Work instructions:
a – Decide whether each statement below agrees with the e-bike text. Answer yes or no for each, and quote the words of the text that settle it.
(i) The text says billions have already been spent on bike infrastructure in coastal San Diego County.
(ii) The text says battery fires are one of the two biggest problems named for e-bikes.
(iii) The text says runners near the beaches always move to the side for bikes.
b – Copy the e-bike text word for word, from "an article written" up to and including "pretty common, too.".
## Start Provided passage
Encinitas City Council declares emergency for e-bikes, bicycles

Cars and theft are significantly bigger problems with e-bikes than speeding on e-bikes but nobody declares en emergency about those two issues.
 

The two biggest problems with electric bikes aren’t even about e-bikes​



Notice there is no mention of battery fires being a problem for ebikes.
an article written by an e-bike maker, i wouldn’t think so 😂

the two problems they mention are definitely major problems in many places.
 
the two problems they mention are definitely major problems in many places.
The article also addressed a 3rd indirect problem — bike security at potential destinations. But it missed an important 4th — keeping cars and especially pedestrians off the bike infrastructure once it's built.

Lots of good to excellent bike infrastructure here in coastal San Diego County. Billions (yes, billions) have already been spent. But near the beaches, I have encounters with invading pedestrians and cars on every ride. Some of the runners don't even bother moving to the side. Bikes going the wrong way are pretty common, too.
## End Provided passage
## Start Recorded data
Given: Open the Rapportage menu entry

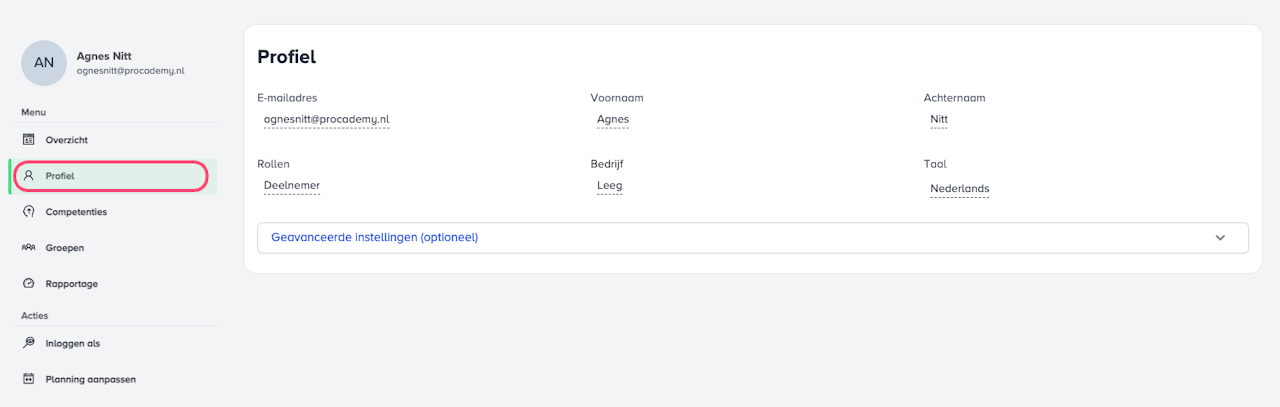Looking at the screenshot, I should [71, 284].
## End Recorded data
Answers provided:
a –
(i) Yes: "Billions (yes, billions) have already been spent."
(ii) No: "Notice there is no mention of battery fires being a problem for ebikes."
(iii) No: "Some of the runners don't even bother moving to the side."

b –
an article written by an e-bike maker, i wouldn’t think so 😂

the two problems they mention are definitely major problems in many places.
 
the two problems they mention are definitely major problems in many places.
The article also addressed a 3rd indirect problem — bike security at potential destinations. But it missed an important 4th — keeping cars and especially pedestrians off the bike infrastructure once it's built.

Lots of good to excellent bike infrastructure here in coastal San Diego County. Billions (yes, billions) have already been spent. But near the beaches, I have encounters with invading pedestrians and cars on every ride. Some of the runners don't even bother moving to the side. Bikes going the wrong way are pretty common, too.